PyPI License: MIT Python 3.12+


Overview

datablocks (imported as dbx) is a framework for building reproducible data pipelines where every computation step is:

  • Content-addressed — identified by a deterministic SHA-256 hash of its class name, configuration, and version.
  • Journaled — every build writes a Parquet journal entry recording the full provenance (timestamp, git revision, config, hash).
  • Idempotent — calling build() on an already-valid block is a no-op.
  • Storage-agnostic — paths are resolved via fsspec, supporting local, S3, GCS, ADLS, and any other backend.

Key Features

Feature Description
Datablock Content-addressed unit of computation with topic-based output paths
Datastack Orchestrates parallel builds of child Datablocks (shards)
CONFIG Dataclass-based configuration schema with lazy evaluation and specline support
Journaling Automatic Parquet-based provenance tracking for every build
env() Relocatable environment variable references that stay symbolic in handles
Callable Executors Pluggable parallelism: inline, threading, multiprocessing, Ray
Torch Executors Device-aware executors that automatically move callables between CPU/GPU
Remote Execution Ray-based remote dbx interpreter with transparent proxying
Slurm Integration Launch Ray clusters on Slurm and execute pipelines remotely
@tagged Decorator that auto-generates human-readable pipeline tags

Installation

pip install datablocks

With Ray support (for remote execution and RayCallableExecutor):

pip install datablocks[ray]

For development:

git clone https://github.com/dmitry-karpeyev/datablocks.git
cd datablocks
pip install -e ".[dev]"

Quickstart

import os, tempfile
from dataclasses import dataclass
import pandas as pd
from dbx import Datablock, write_frame, read_frame

class SampleBlock(Datablock):
    """A minimal Datablock that generates a DataFrame."""
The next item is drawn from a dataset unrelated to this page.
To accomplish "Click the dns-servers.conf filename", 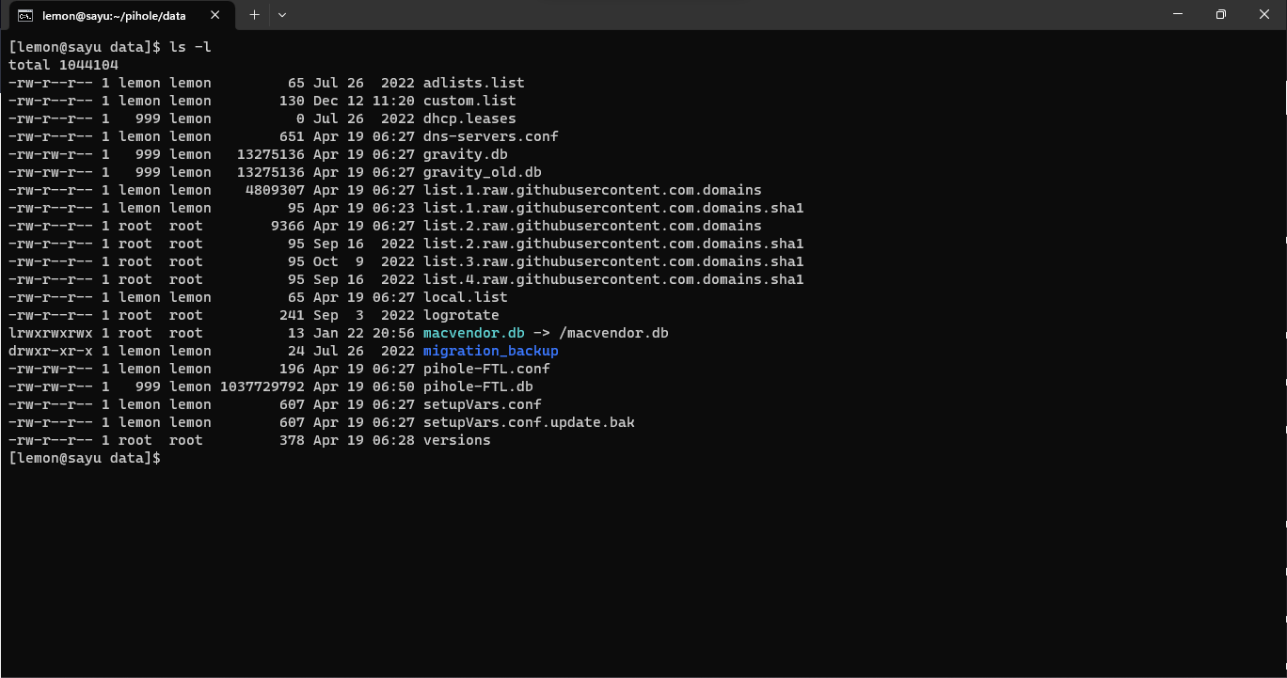I will (x=490, y=136).
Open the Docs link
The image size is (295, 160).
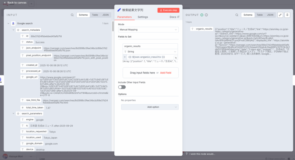174,17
    TOPICFILES = {'output': 'data.parquet'}

    @dataclass
    class CONFIG(Datablock.CONFIG):
        n_rows: int = 10

    def __build__(self):
        df = pd.DataFrame({'x': range(self.cfg.n_rows)})
        write_frame(df, self.path('output', ensure_dirpath=True))
        return self

    def __read__(self, topic='output'):
        return read_frame(self.path(topic))

# Build and read
root = tempfile.mkdtemp()
os.environ['DBXGITREPO'] = ''  # skip git check for this example

block = SampleBlock(url=root, spec=dict(n_rows=5))
block.build()
df = block.read('output')
print(df)
#    x
# 0  0
# 1  1
# 2  2
# 3  3
# 4  4

Core Concepts

Datablock

A Datablock is the fundamental unit. Subclass it and implement:

  • __build__(self) — produce your outputs (write to self.path(topic)).
  • __read__(self, topic) — load and return the output for a topic.
  • TOPICFILES — dict mapping topic names to filenames.
  • CONFIG — dataclass defining your configuration schema.
class MyBlock(Datablock):
    TOPICFILES = {'features': 'features.parquet', 'model': 'model.pt'}

    @dataclass
    class CONFIG(Datablock.CONFIG):
        input_path: str = None
        n_components: int = 64

    def __build__(self):
        # self.cfg.input_path, self.cfg.n_components are available
        # Write outputs to self.path('features'), self.path('model')
        ...

Path Hierarchy

Every Datablock maps to a deterministic directory tree:

{root}/{anchor}/{key}/{topic}/{TOPICFILE}
  • root — storage root (local path or fsspec URL)
  • anchor — defaults to the fully-qualified class name
  • key — derived from the content hash (configurable via keyby)
  • topic — named output channel
  • TOPICFILE — the filename within the topic directory

Datastack

A Datastack manages a collection of child Datablocks (shards) and builds them in parallel:

class MyStack(Datastack):
    @dataclass
    class CONFIG(Datablock.CONFIG):
        n_items: int = 1000
        shard_size: int = 100

    @property
    def n_shards(self):
        return math.ceil(self.cfg.n_items / self.cfg.shard_size)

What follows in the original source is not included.